# dishwasher dimension challenge!



## donf (Dec 7, 2008)

I need advice! 

I need new dishwasher - the Fisher Pakel dishwasher that was in the house whe nwe bought it is junk - it breaks every year or less. I want to buy a new one. Challenge the counter dimensions are smaller than normal and the only dishwashers I have bee nable to find that will fit are Asko and, guess..., Fisher Pakel! Both have horrible reliabilty ratings. 
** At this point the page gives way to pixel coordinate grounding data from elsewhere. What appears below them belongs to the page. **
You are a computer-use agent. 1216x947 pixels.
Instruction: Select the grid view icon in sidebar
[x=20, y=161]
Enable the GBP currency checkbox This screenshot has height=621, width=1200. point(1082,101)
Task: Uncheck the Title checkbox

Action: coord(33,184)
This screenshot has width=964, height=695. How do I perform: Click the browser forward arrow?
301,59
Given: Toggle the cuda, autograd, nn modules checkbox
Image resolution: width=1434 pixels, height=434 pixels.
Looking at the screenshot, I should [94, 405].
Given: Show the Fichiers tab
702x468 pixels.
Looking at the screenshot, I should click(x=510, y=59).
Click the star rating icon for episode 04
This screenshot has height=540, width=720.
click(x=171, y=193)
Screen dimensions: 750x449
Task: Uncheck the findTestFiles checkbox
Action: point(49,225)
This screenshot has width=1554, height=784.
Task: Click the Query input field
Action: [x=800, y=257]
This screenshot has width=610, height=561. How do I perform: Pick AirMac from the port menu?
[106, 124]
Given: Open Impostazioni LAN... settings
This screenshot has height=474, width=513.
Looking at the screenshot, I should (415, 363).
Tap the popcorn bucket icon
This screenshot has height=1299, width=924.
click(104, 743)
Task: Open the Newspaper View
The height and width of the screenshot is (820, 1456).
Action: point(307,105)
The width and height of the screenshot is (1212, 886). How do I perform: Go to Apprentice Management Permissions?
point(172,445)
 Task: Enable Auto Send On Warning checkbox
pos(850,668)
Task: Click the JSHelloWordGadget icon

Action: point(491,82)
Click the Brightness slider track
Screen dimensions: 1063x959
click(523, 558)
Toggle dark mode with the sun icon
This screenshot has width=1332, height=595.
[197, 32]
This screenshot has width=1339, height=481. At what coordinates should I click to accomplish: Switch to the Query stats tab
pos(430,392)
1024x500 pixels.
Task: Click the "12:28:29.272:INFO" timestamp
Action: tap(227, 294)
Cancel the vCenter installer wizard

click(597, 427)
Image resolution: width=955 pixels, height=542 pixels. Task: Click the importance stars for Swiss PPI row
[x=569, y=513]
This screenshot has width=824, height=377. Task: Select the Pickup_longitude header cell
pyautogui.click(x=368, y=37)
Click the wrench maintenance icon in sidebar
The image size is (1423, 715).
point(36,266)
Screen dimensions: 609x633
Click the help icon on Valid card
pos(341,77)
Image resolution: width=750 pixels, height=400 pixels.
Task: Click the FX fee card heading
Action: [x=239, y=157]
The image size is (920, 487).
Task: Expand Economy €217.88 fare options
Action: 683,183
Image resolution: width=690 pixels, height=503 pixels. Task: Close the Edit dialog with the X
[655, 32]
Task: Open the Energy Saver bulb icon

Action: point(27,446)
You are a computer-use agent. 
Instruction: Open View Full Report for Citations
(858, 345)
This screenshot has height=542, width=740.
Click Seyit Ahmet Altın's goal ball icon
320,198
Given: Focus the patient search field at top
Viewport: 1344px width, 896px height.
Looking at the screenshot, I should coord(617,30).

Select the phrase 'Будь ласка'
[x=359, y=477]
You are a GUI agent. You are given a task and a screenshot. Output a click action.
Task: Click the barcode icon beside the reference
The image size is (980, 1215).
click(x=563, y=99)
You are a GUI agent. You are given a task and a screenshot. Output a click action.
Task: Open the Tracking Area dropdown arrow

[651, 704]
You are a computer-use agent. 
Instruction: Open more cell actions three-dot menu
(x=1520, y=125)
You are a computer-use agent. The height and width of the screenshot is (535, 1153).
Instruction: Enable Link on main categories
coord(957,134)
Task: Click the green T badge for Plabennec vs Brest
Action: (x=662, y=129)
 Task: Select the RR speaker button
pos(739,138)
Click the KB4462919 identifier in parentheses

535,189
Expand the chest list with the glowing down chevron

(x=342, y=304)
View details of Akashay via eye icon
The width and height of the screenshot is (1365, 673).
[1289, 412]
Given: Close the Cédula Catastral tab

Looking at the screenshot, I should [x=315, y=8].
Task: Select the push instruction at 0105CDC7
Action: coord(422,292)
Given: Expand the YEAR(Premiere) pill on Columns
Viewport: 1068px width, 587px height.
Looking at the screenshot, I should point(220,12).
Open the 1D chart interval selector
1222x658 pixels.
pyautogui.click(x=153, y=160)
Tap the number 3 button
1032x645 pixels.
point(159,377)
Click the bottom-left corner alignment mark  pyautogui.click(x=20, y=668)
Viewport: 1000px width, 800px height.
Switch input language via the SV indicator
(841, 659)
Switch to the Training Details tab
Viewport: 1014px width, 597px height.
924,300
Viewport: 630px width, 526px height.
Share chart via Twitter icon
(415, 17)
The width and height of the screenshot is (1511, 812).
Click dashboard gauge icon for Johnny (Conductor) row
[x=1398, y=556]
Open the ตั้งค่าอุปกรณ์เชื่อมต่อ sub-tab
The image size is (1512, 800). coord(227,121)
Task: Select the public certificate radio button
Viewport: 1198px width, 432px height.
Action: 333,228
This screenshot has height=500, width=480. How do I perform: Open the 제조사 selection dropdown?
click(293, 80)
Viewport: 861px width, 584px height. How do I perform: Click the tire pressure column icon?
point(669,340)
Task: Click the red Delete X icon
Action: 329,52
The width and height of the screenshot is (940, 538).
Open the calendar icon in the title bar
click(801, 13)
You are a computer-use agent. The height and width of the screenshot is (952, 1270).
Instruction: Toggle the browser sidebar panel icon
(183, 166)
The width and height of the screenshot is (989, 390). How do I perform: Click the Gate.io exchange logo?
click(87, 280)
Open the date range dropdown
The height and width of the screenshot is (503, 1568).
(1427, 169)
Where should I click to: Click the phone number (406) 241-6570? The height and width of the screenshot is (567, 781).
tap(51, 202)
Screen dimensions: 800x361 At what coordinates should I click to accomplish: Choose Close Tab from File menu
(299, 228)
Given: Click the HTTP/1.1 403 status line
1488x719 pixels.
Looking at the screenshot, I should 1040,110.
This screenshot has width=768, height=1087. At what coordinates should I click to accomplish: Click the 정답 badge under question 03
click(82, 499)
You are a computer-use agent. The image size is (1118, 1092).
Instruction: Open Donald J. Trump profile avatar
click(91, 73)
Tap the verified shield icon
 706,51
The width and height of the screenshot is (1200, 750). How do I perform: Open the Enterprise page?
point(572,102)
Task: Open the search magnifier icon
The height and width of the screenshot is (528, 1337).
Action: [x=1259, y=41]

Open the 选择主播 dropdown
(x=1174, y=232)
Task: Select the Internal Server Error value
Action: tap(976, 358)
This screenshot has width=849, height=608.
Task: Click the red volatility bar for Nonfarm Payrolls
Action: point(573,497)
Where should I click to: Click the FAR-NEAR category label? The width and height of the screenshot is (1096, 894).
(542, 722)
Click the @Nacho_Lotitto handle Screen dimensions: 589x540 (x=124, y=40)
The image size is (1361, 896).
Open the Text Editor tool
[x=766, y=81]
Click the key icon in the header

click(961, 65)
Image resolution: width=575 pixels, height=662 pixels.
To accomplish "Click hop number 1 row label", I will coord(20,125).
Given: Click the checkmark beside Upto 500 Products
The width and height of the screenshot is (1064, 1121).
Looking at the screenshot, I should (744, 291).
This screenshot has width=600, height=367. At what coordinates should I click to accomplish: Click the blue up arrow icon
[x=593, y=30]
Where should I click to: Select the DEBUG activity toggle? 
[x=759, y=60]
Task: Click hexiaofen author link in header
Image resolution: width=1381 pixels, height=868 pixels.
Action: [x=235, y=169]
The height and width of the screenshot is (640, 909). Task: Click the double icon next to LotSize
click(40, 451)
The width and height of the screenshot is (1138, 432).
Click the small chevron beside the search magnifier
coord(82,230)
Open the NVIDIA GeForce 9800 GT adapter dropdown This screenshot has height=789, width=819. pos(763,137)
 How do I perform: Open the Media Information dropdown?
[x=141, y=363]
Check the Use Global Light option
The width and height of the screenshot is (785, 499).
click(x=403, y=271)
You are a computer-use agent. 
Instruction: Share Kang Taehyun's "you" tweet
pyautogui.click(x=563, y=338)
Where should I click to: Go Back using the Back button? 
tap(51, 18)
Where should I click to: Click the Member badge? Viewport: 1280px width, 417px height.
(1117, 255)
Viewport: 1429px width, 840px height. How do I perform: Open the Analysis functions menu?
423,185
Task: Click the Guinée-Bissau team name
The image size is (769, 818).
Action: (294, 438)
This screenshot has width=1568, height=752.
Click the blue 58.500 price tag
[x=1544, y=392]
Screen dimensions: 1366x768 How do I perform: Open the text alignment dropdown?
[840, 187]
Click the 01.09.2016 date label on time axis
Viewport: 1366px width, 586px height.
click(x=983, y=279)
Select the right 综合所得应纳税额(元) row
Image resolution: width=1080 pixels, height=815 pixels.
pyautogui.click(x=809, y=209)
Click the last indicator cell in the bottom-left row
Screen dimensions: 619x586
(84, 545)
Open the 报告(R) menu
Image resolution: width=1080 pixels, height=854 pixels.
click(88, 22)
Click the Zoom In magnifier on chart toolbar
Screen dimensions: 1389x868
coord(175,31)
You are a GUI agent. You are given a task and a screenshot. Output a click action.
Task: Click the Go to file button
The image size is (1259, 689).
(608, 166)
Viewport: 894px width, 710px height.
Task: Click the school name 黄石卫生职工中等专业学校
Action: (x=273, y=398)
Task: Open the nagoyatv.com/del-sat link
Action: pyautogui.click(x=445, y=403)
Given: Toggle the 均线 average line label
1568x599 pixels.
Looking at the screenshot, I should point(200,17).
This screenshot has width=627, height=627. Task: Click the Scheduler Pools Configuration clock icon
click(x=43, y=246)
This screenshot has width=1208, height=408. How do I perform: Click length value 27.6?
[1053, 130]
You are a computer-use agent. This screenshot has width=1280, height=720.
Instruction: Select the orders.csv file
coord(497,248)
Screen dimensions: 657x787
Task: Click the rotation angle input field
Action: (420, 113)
Canm anyone help? Here are the dimensions of the cabinet opening:

24" wide (normal), 33.5" tall (short) 23" deep (shallow).

Thank you thank you.


----------



## jerryh3 (Dec 10, 2007)

What kind of countertop do you have?


----------



## donf (Dec 7, 2008)

Thank yo for replying. The counter tops are hexagon tiles. the counter is part of an island that also includes a sink.


----------



## jerryh3 (Dec 10, 2007)

Are you sure you're only 23" deep? Was the flooring installed after the cabinets? Dishwasher dimensions allow a little wiggle room, but 33.5" high might be a little tight. Would it be possible to shim the countertop up 1/2"?


----------



## zircon (Sep 24, 2007)

*check out ADA compliant dishwashers*

I had similar problem because I tiled in front of the dishwasher and didn't want to trap it. I found a GE that fit. It's a great dishwasher but it's only 80 to 85% as large as the one year old GE I took out and gave to my sister. Wife was not thrilled. ADA Americans with Disabilities Act specs lower counters for wheel chair roll up.


----------



## zircon (Sep 24, 2007)

*Where are the replies?*

I received two emails that two different people had replied to this thread after I posted, but when I went to this thread I seem to be the last poster. This happened on another thread that I replied to also. Something not right with the system?


----------



## skymaster (Jun 6, 2007)

I am also getting the same problem here for last week or so.:whistling2:

MERRY CHRISTMAS TO ALL


----------